三吉自身が薄く重なり合って映った。彼は自分で自分の悄然《しょんぼり》とした姿を見た。
 三吉は独りで部屋の内を歩いた。静かに過去ったことを胸に浮べた。この一夏の留守居は、夫と妻の繋《つな》がれている意味をつくづく思わせた。彼は、結婚してからの自分が結婚しない前の自分で無いに、呆《あき》れた。由緒《ゆいしょ》のある大きな寺院《おてら》へ行くと、案内の小坊主が古い壁に掛った絵の前へ参詣人《さんけいにん》を連れて行って、僧侶《ぼうさん》の一生を説明して聞かせるように、丁度三吉が肉体から起って来る苦痛は、種々な記憶の前へ彼の心を連れて行ってみせた。

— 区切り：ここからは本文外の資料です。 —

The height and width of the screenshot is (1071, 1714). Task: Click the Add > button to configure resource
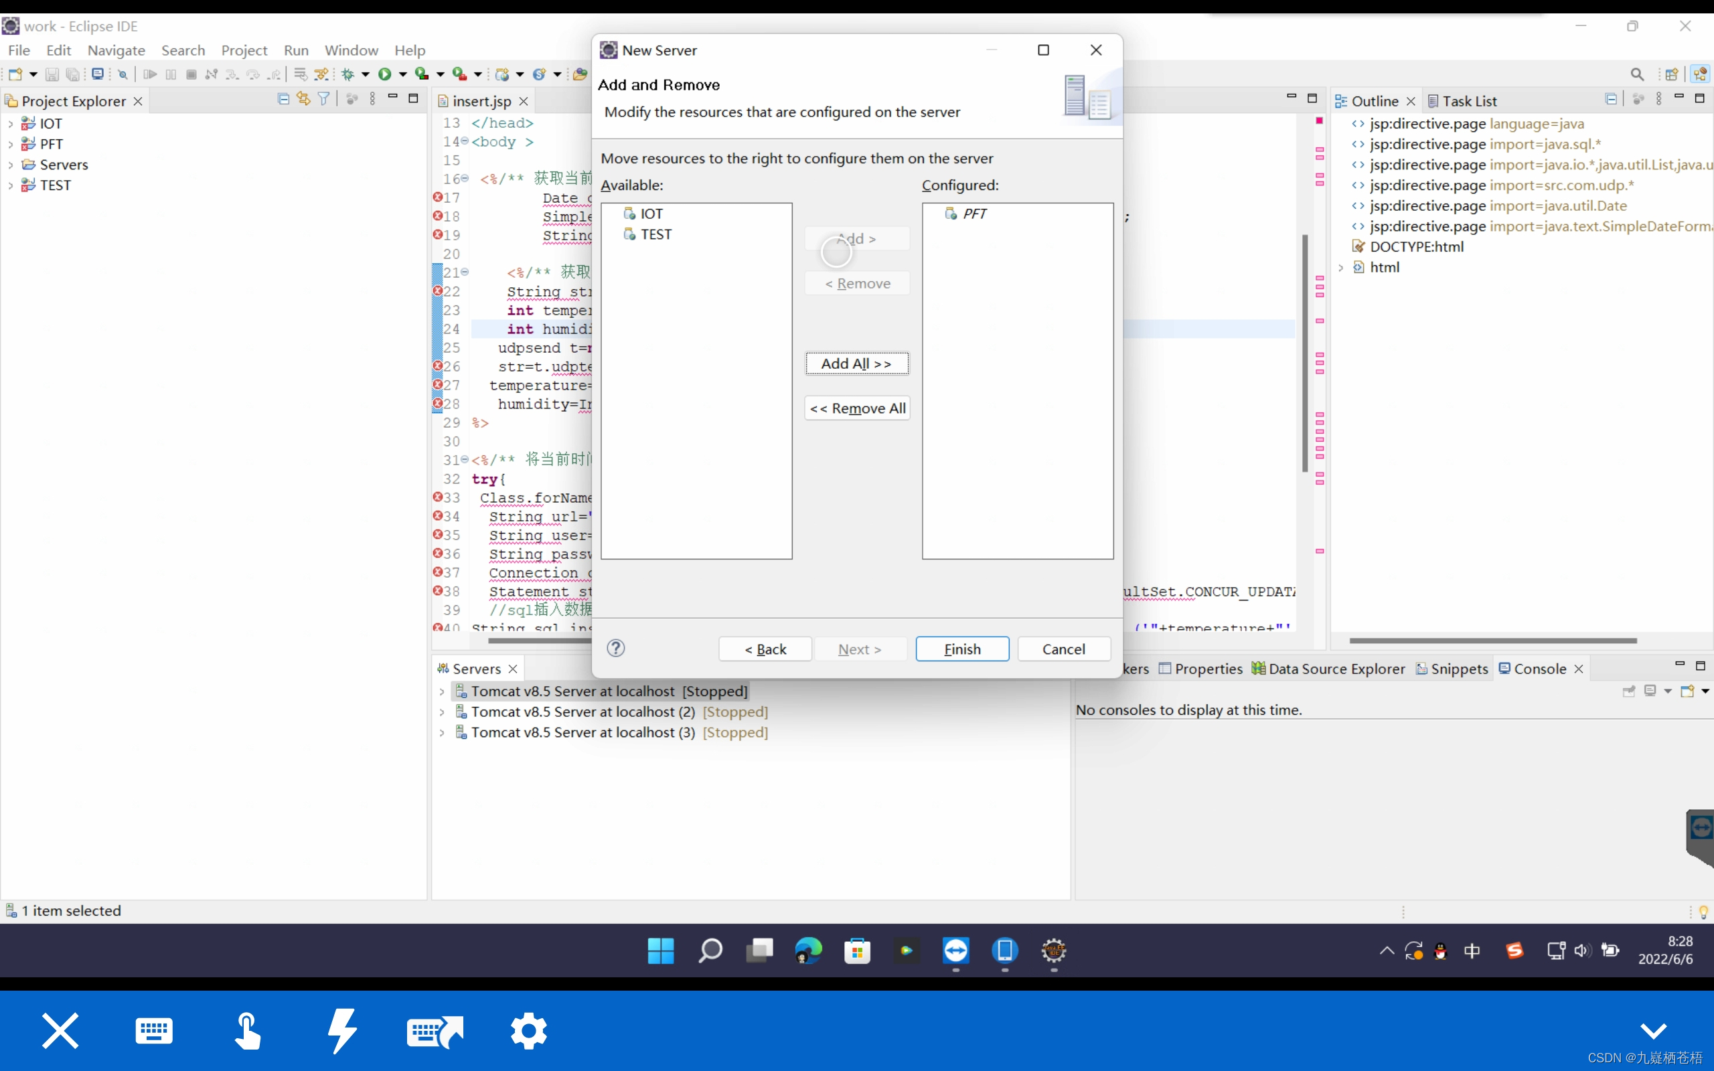point(856,238)
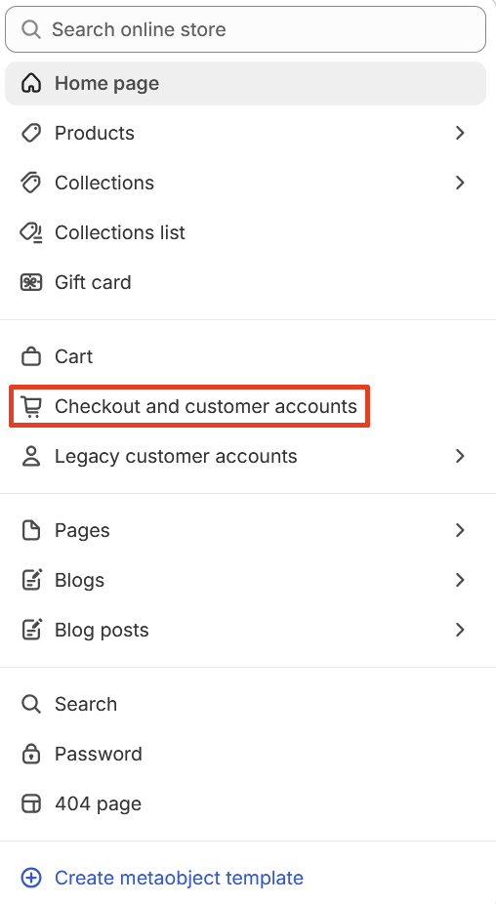This screenshot has width=496, height=904.
Task: Click the Gift card icon
Action: pos(31,282)
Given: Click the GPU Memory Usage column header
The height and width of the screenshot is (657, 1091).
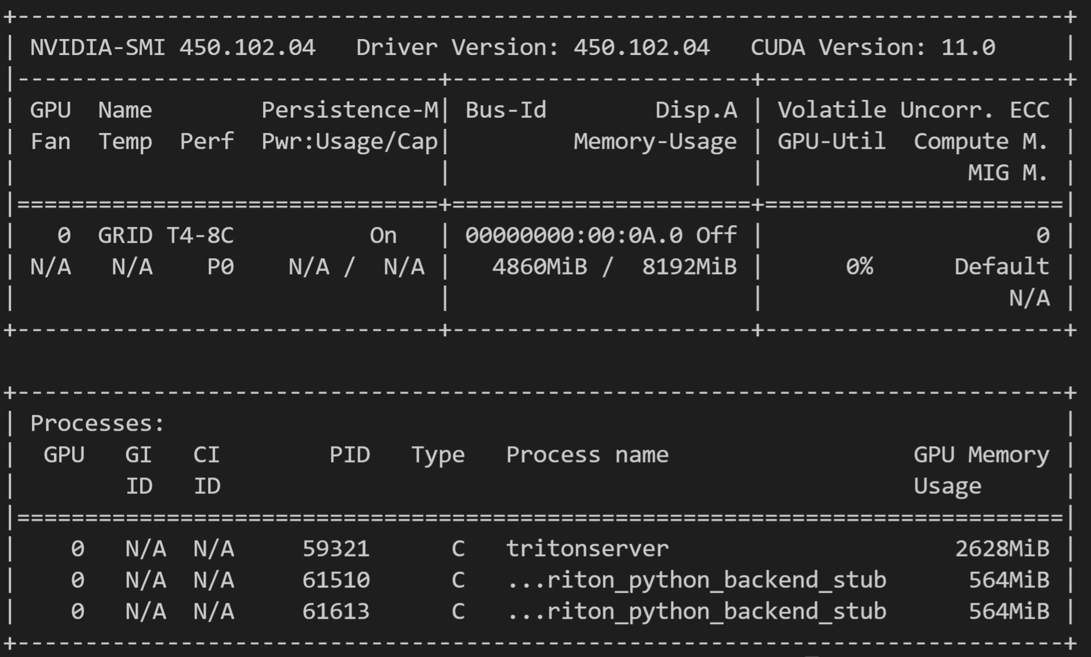Looking at the screenshot, I should 981,455.
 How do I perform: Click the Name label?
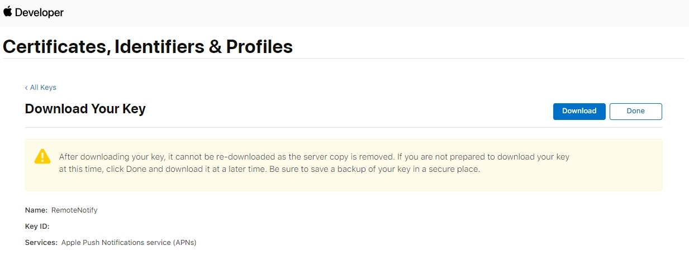point(36,210)
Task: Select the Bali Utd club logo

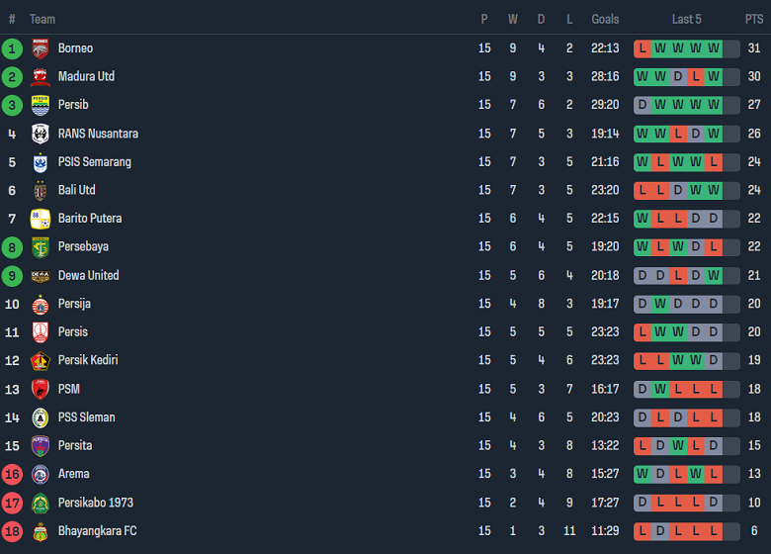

そして、家を持った年にはこういうことが有った、三年目はああいうことが有った、と平素《ふだん》忘れていたようなことを心の底の方で私語《ささや》いて聞かせた。それは殊勝気な僧侶の一代記のようなものでは無かった。どれもこれも女のついた心の絵だ。隠したいと思う記憶ばかりだ。三吉は、深く、深く、自分に呆れた。
 遠く雷の音がした。夏の名残《なごり》の雨が来るらしかった。


「只今《ただいま》」
 お雪は種夫を抱きながら、車から下りた。下婢《おんな》も下りた。